Source: Lawyers for Human Rights (Pretoria)
Lawyers for Human Rights (LHR) is in the North Gauteng Division of the High Court today, representing a stateless client in a case again the Minister and Director General of Home Affairs.
LHR’s client, Mr Khoza, is the applicant in the matter. He was born and raised in South Africa and has lived in the Republic his whole life. His birth was never registered by his parents, and at the age of 9 he was orphaned and left at a Youth Centre in Limpopo. He stayed at the Centre until he reached the age of 18. According to South African law he should have access to citizenship and documentation.
At the age of 16 he made his first attempt, with the help of the Centre, to register his birth and to apply for an identity document. The designated case manager from the Department of Social Development who handled his matter made no attempt to register his birth or obtain documentation for him. Due to the fact that the applicant’s birth was never registered, an immigration Investigation Officer from the Department of Home Affairs (DHA) was assigned to investigate his case.
A report was subsequently submitted 2 years later by the Investigating Officer, concluding that Mr Khoza was born in South Africa and does not have citizenship anywhere else. Despite this, DHA refused to process his application for citizenship and did not provide him with vital documentation for his ability to access services and live productively in society.
Through no fault of his own, Mr Khoza has been deprived of birth registration and citizenship since birth, which the new constitutional dispensation centralises and strongly protects against, in Section 28(1).
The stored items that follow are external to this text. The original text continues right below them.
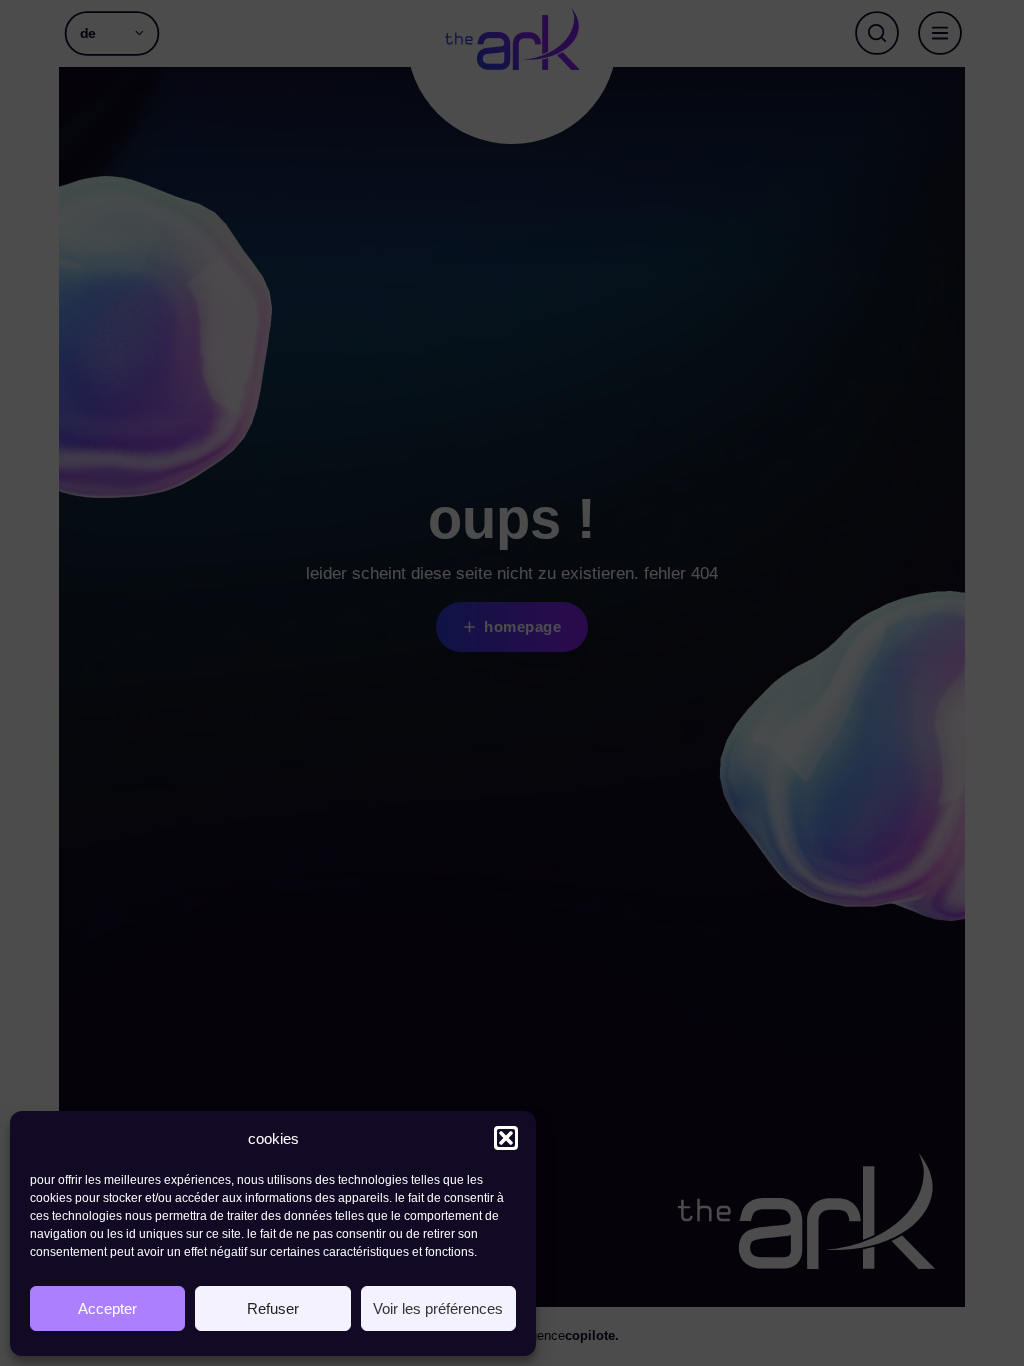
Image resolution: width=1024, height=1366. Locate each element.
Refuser (273, 1308)
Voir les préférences (438, 1308)
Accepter (107, 1308)
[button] (506, 1138)
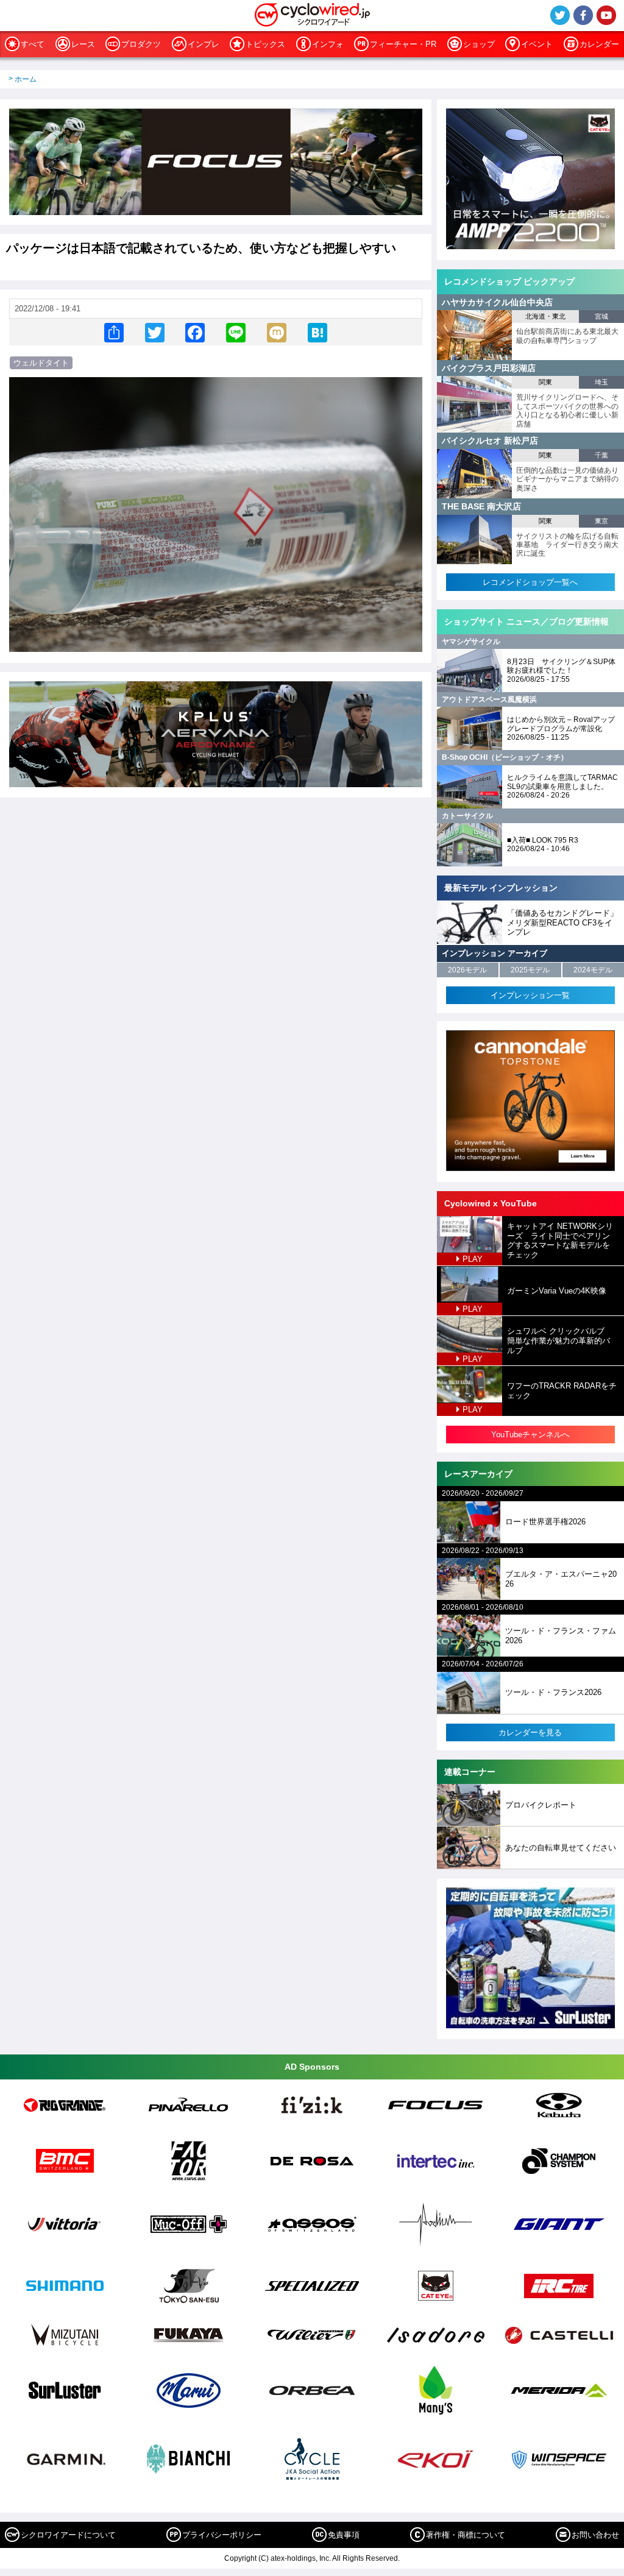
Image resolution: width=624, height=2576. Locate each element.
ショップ (479, 44)
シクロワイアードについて (68, 2534)
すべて (32, 44)
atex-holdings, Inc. (301, 2558)
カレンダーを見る (530, 1732)
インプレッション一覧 (530, 995)
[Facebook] (195, 332)
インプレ (203, 44)
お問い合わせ (595, 2534)
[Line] (236, 332)
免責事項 (344, 2534)
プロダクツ (141, 44)
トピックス (265, 44)
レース (83, 44)
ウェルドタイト (41, 362)
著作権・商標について (465, 2534)
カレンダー (599, 44)
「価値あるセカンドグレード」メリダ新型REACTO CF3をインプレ (562, 922)
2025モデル (530, 970)
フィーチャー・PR (403, 44)
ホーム (26, 79)
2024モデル (592, 970)
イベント (537, 44)
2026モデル (467, 970)
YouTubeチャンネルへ (530, 1434)
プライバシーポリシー (221, 2534)
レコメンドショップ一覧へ (530, 582)
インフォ (328, 44)
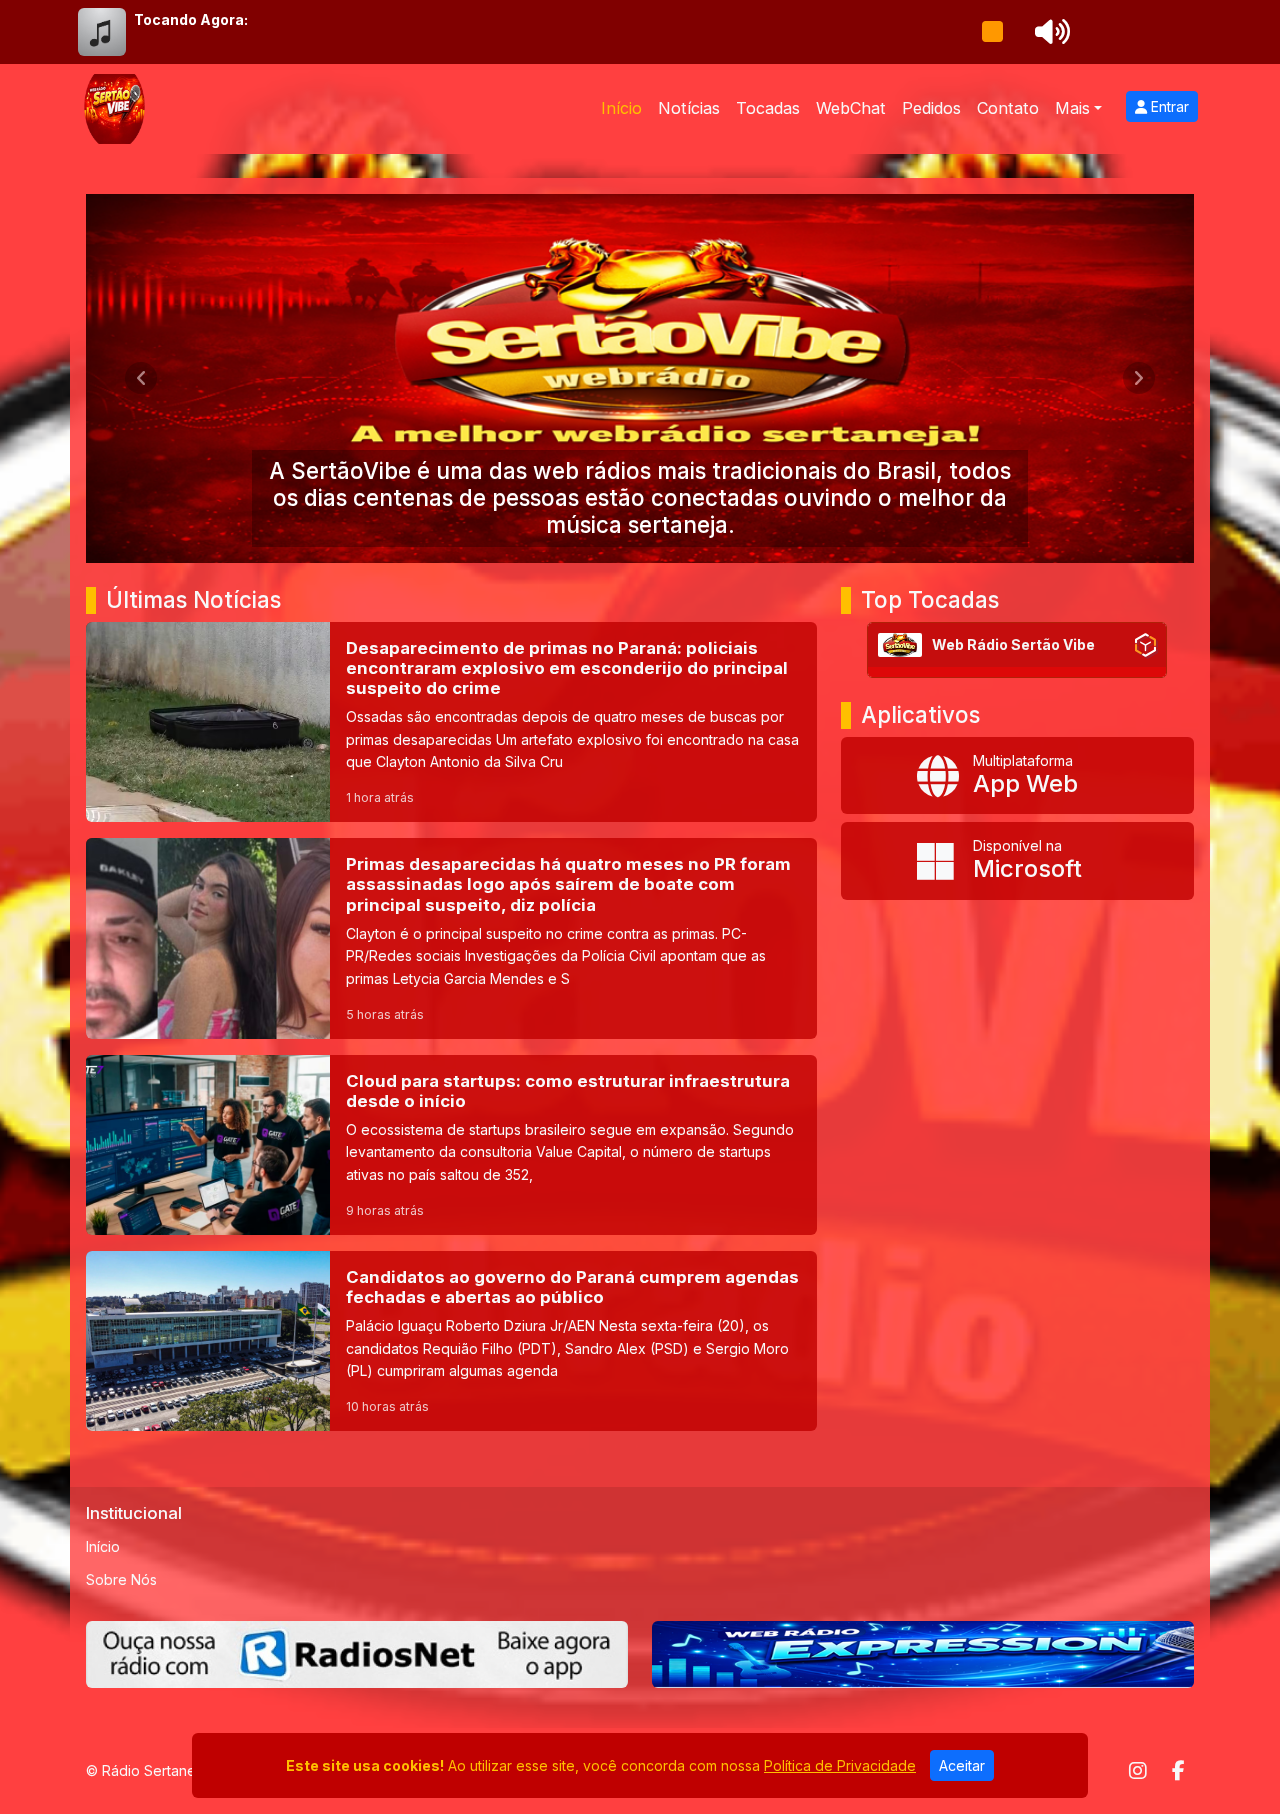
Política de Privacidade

The case highlights the failure of South Africa’s current legal framework in adequately addressing the issue of statelessness. The South African Citizenship Act makes provision for children who are born in South Africa, and would otherwise be stateless, to acquire citizenship by birth. The Act also makes provision for children born in South Africa from non-citizen parent(s) to acquire citizenship through naturalisation if they have lived their whole lives in the Republic until the age of 18. However, South Africa has not established or published regulations that prescribe the administrative process to follow for submitting such applications.
“The Constitutional Court in Chisuse v Director General: Department of Home Affairs emphasised that citizenship goes to the core of a person’s identity, their sense of belonging and security of person. Deprivation of, or interference with, a person’s citizenship affects many aspects of their private and public life, including that of their family” said Nothando Shongwe from LHR’s Statelessness Project. In failing to ensure that the applicant is documented he, together with thousands of other human beings, are stateless or at risk of being statelessness.
All human beings have an inherent right to human dignity – yet being undocumented results in people being treated in the most inhumane manner.
Mr Khoza finds himself in legal limbo, and this has a range of negative impacts on his life. It has resulted in continued prejudice, as he cannot study, work, get married, obtain a driver’s license, open a bank account, or access any social assistance.